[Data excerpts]
========================

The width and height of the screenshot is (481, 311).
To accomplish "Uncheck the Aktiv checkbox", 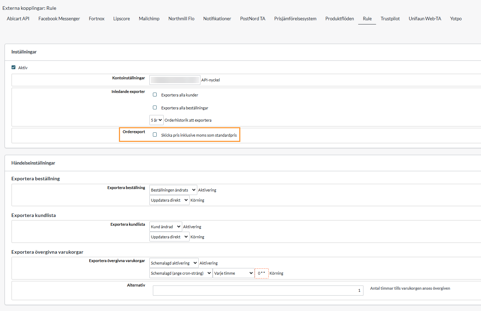I will (x=14, y=67).
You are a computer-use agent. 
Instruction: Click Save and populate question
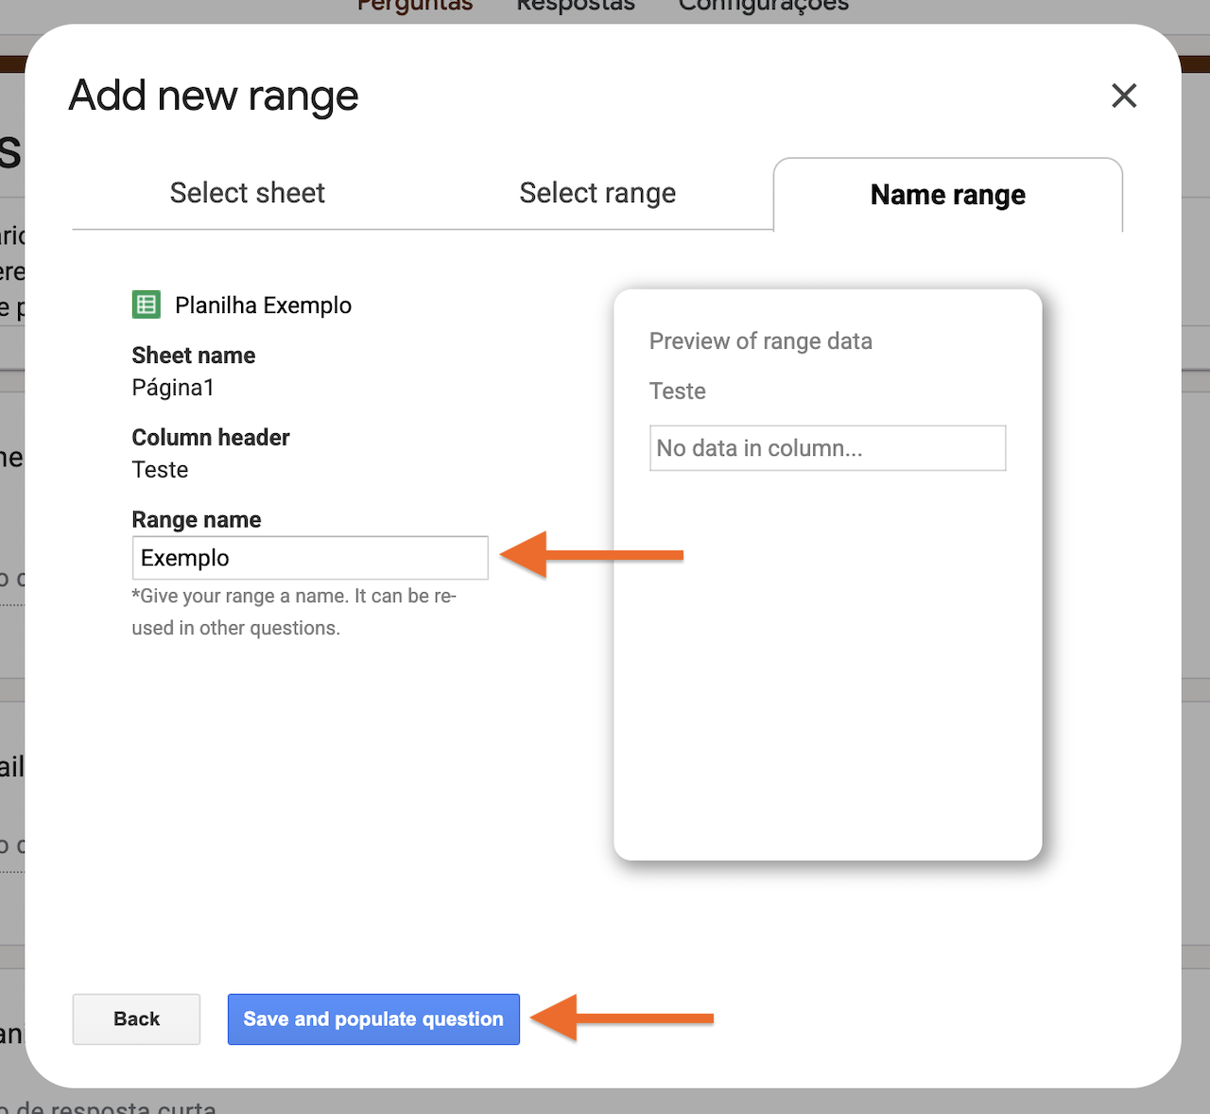[x=372, y=1019]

========================

Your objective
Exactly the lines from the one with "You are a computer-use agent." through the end of the records are to be repeated, both ends included, and pictures are to be omitted.

Task response
You are a computer-use agent. 
Instruction: Click Save and populate question
[x=372, y=1019]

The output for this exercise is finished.